▸ ASSIGNED TASK
Nothing but an exact reprint of the records is to be returned.

▸ RECORDS SUPPLIED
* * * * * * * * *

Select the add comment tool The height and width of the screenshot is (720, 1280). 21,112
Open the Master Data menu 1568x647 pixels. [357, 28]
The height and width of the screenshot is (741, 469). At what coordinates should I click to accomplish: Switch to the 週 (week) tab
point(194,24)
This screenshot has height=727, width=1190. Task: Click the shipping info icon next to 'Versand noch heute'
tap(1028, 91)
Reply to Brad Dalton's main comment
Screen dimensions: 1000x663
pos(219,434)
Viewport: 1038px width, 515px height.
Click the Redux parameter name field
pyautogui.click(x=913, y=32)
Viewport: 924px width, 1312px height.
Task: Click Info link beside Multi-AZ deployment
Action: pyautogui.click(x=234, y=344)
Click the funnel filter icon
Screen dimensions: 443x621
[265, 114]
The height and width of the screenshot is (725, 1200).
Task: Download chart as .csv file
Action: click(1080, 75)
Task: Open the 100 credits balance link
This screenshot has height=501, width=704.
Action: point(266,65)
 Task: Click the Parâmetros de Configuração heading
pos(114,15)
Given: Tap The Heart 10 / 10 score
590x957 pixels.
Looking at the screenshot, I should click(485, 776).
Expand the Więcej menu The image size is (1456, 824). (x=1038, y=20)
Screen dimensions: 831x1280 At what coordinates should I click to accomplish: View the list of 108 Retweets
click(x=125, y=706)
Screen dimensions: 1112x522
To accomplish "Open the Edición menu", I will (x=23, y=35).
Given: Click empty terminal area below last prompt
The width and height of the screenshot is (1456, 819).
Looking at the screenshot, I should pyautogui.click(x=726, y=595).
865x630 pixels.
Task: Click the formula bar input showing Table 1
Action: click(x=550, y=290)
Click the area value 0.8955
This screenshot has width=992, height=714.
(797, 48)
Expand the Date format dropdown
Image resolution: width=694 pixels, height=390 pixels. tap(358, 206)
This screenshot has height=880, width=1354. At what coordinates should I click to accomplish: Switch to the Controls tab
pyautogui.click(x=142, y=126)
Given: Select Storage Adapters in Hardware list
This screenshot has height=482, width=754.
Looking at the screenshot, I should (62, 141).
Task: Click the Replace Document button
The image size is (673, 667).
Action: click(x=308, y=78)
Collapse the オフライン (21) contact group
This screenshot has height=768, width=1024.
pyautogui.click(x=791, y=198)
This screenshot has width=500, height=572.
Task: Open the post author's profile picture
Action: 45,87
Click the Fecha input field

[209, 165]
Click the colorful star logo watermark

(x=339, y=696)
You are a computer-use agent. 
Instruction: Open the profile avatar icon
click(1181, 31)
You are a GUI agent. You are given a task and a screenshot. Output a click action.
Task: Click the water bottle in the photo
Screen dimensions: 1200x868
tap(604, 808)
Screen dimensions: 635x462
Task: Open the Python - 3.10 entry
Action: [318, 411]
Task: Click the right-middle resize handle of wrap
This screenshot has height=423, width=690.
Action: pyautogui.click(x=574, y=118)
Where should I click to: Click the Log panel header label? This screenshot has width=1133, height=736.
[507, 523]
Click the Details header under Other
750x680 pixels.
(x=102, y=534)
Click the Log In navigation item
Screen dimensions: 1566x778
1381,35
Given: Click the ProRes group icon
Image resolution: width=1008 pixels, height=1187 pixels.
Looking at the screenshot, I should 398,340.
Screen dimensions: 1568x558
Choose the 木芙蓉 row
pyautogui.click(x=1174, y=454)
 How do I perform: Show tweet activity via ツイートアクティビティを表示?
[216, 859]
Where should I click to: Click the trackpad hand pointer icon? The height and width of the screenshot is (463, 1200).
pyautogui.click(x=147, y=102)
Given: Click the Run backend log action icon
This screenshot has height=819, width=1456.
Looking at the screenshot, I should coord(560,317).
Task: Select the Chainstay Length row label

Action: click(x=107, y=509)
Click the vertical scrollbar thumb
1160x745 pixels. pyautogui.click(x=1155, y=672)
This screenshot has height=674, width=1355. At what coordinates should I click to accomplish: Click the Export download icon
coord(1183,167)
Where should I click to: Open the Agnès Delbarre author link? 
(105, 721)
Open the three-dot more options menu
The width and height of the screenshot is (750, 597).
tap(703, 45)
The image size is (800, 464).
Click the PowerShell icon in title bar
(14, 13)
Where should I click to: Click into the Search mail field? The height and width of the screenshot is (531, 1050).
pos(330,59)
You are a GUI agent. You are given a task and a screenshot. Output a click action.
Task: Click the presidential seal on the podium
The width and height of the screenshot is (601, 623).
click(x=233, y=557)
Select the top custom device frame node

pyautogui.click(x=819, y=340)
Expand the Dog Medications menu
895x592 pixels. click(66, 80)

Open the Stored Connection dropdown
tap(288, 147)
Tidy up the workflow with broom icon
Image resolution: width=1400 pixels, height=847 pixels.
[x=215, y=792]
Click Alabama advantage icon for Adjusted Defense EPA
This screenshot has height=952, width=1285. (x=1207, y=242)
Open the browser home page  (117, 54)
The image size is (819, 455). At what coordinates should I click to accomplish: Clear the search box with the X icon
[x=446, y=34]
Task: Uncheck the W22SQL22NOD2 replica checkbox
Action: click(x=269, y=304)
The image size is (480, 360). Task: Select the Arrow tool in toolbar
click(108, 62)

* * * * * * * * *

▸ ANSWER SPACE
Select the add comment tool The height and width of the screenshot is (720, 1280). 21,112
Open the Master Data menu 1568x647 pixels. [357, 28]
The height and width of the screenshot is (741, 469). At what coordinates should I click to accomplish: Switch to the 週 (week) tab
point(194,24)
This screenshot has height=727, width=1190. Task: Click the shipping info icon next to 'Versand noch heute'
tap(1028, 91)
Reply to Brad Dalton's main comment
Screen dimensions: 1000x663
pos(219,434)
Viewport: 1038px width, 515px height.
Click the Redux parameter name field
pyautogui.click(x=913, y=32)
Viewport: 924px width, 1312px height.
Task: Click Info link beside Multi-AZ deployment
Action: pyautogui.click(x=234, y=344)
Click the funnel filter icon
Screen dimensions: 443x621
[265, 114]
The height and width of the screenshot is (725, 1200).
Task: Download chart as .csv file
Action: click(1080, 75)
Task: Open the 100 credits balance link
This screenshot has height=501, width=704.
Action: point(266,65)
 Task: Click the Parâmetros de Configuração heading
pos(114,15)
Given: Tap The Heart 10 / 10 score
590x957 pixels.
Looking at the screenshot, I should click(485, 776).
Expand the Więcej menu The image size is (1456, 824). (x=1038, y=20)
Screen dimensions: 831x1280 At what coordinates should I click to accomplish: View the list of 108 Retweets
click(x=125, y=706)
Screen dimensions: 1112x522
To accomplish "Open the Edición menu", I will (x=23, y=35).
Given: Click empty terminal area below last prompt
The width and height of the screenshot is (1456, 819).
Looking at the screenshot, I should pyautogui.click(x=726, y=595).
865x630 pixels.
Task: Click the formula bar input showing Table 1
Action: click(x=550, y=290)
Click the area value 0.8955
This screenshot has width=992, height=714.
(797, 48)
Expand the Date format dropdown
Image resolution: width=694 pixels, height=390 pixels. tap(358, 206)
This screenshot has height=880, width=1354. At what coordinates should I click to accomplish: Switch to the Controls tab
pyautogui.click(x=142, y=126)
Given: Select Storage Adapters in Hardware list
This screenshot has height=482, width=754.
Looking at the screenshot, I should (62, 141).
Task: Click the Replace Document button
The image size is (673, 667).
Action: click(x=308, y=78)
Collapse the オフライン (21) contact group
This screenshot has height=768, width=1024.
pyautogui.click(x=791, y=198)
This screenshot has width=500, height=572.
Task: Open the post author's profile picture
Action: 45,87
Click the Fecha input field

[209, 165]
Click the colorful star logo watermark

(x=339, y=696)
You are a computer-use agent. 
Instruction: Open the profile avatar icon
click(1181, 31)
You are a GUI agent. You are given a task and a screenshot. Output a click action.
Task: Click the water bottle in the photo
Screen dimensions: 1200x868
tap(604, 808)
Screen dimensions: 635x462
Task: Open the Python - 3.10 entry
Action: [318, 411]
Task: Click the right-middle resize handle of wrap
This screenshot has height=423, width=690.
Action: pyautogui.click(x=574, y=118)
Where should I click to: Click the Log panel header label? This screenshot has width=1133, height=736.
[507, 523]
Click the Details header under Other
750x680 pixels.
(x=102, y=534)
Click the Log In navigation item
Screen dimensions: 1566x778
1381,35
Given: Click the ProRes group icon
Image resolution: width=1008 pixels, height=1187 pixels.
Looking at the screenshot, I should 398,340.
Screen dimensions: 1568x558
Choose the 木芙蓉 row
pyautogui.click(x=1174, y=454)
 How do I perform: Show tweet activity via ツイートアクティビティを表示?
[216, 859]
Where should I click to: Click the trackpad hand pointer icon? The height and width of the screenshot is (463, 1200).
pyautogui.click(x=147, y=102)
Given: Click the Run backend log action icon
This screenshot has height=819, width=1456.
Looking at the screenshot, I should coord(560,317).
Task: Select the Chainstay Length row label

Action: click(x=107, y=509)
Click the vertical scrollbar thumb
1160x745 pixels. pyautogui.click(x=1155, y=672)
This screenshot has height=674, width=1355. At what coordinates should I click to accomplish: Click the Export download icon
coord(1183,167)
Where should I click to: Open the Agnès Delbarre author link? 
(105, 721)
Open the three-dot more options menu
The width and height of the screenshot is (750, 597).
tap(703, 45)
The image size is (800, 464).
Click the PowerShell icon in title bar
(14, 13)
Where should I click to: Click into the Search mail field? The height and width of the screenshot is (531, 1050).
pos(330,59)
You are a GUI agent. You are given a task and a screenshot. Output a click action.
Task: Click the presidential seal on the podium
The width and height of the screenshot is (601, 623).
click(x=233, y=557)
Select the top custom device frame node

pyautogui.click(x=819, y=340)
Expand the Dog Medications menu
895x592 pixels. click(66, 80)

Open the Stored Connection dropdown
tap(288, 147)
Tidy up the workflow with broom icon
Image resolution: width=1400 pixels, height=847 pixels.
[x=215, y=792]
Click Alabama advantage icon for Adjusted Defense EPA
This screenshot has height=952, width=1285. (x=1207, y=242)
Open the browser home page  (117, 54)
The image size is (819, 455). At what coordinates should I click to accomplish: Clear the search box with the X icon
[x=446, y=34]
Task: Uncheck the W22SQL22NOD2 replica checkbox
Action: click(x=269, y=304)
The image size is (480, 360). Task: Select the Arrow tool in toolbar
click(108, 62)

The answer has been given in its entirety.